▶ [EXCERPTED DATA]
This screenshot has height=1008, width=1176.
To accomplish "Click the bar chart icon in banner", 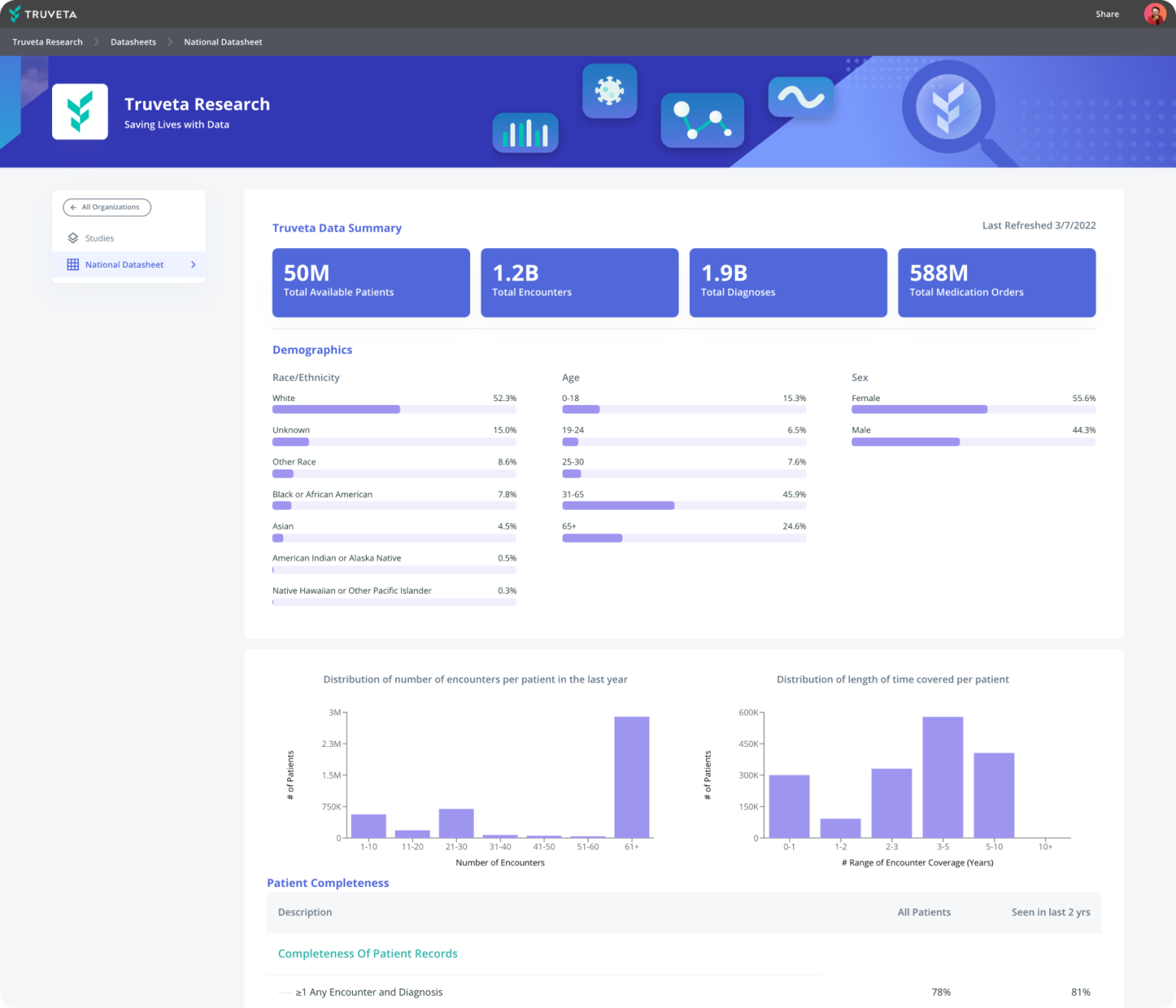I will tap(525, 133).
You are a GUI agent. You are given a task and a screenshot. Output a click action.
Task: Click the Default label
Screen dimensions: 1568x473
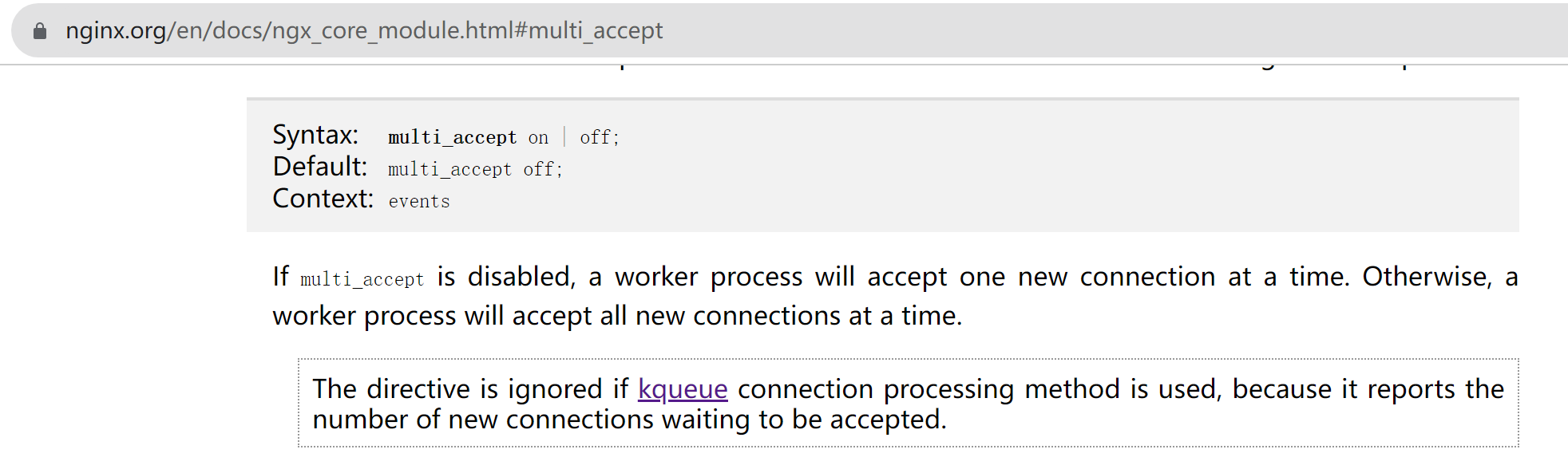pos(319,167)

▶ [WHAT YOU WILL DO]
Copy out the entries word for word, from the line containing "You are a GUI" through the end of the entries, including both ends. Omit the pictures from your copy.

▶ [EXERCISE ANSWER]
You are a GUI agent. You are given a task and a screenshot. Output a click action.
Task: Click the Default label
Screen dimensions: 1568x473
pos(319,167)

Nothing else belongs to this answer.